Pour éradiquer la musique et le chant. Interdiction de détenir des cassettes et d’écouter de la musique. Sanction : si on trouve une cassette dans un magasin, on le ferme et on emprisonne le marchand. Si c’est dans une voiture, on saisit la voiture et on emprisonne son propriétaire. Si cinq personnes se portent garantes, la voiture est rendue a son propriétaire libéré.

Pour empêcher les hommes de se raser ou de se tailler la barbe. Si un homme est vu avec une barbe taillée ou rasée, il sera emprisonné jusqu’à ce qu’elle soit touffue.
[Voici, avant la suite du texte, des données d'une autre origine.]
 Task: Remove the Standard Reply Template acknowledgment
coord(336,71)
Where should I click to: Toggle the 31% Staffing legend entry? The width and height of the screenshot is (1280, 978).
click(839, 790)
Pour obliger les hommes à prier à la mosquée ou au bazar. Obligation est faite de se rendre pour les cinq prières quotidiennes à la mosquée aux heures définies et si un homme est surpris dans un magasin à une heure de prière, il sera emprisonné dix jours.

Pour éradiquer les jeux avec les pigeons et les cailles. Si les contrôleurs trouvent des pigeons ou des cailles chez les gens, ils couperont la tête des oiseaux.

Pour éliminer drogues et drogués. Fermeture des lieux de vente et emprisonnement ou exécution des consommateurs et des vendeurs.

Pour éliminer les cerfs-volants. Loisir très populaire et par conséquent néfaste car il suscite les paris, les accidents mortels d’enfants et plus grave leur éloignement de l’éducation coranique ! Il faut donc fermer les ateliers de fabrication et détruire les cerfs-volants.

Pour éradiquer l’idolâtrie. Interdiction de détenir des photos. Si les contrôleurs en trouvent, ils les déchireront. Si c’est dans une voiture, elle sera immobilisée et le conducteur interdit de travail.

Pour éradiquer le jeu. Fermeture des centres de jeu et emprisonnement des tenanciers et des joueurs.

Pour éradiquer tambourins, chants et danses pendant les mariages. Arrestation et punition du chef de famille.

Pour éradiquer la confection d’habits féminins. Emprisonnement du tailleur si l’on trouve chez lui des femmes ou un catalogue de mode.

Pour éradiquer la magie. Les magiciens seront emprisonnés jusqu’à leur repentir et leurs livres seront brûlés.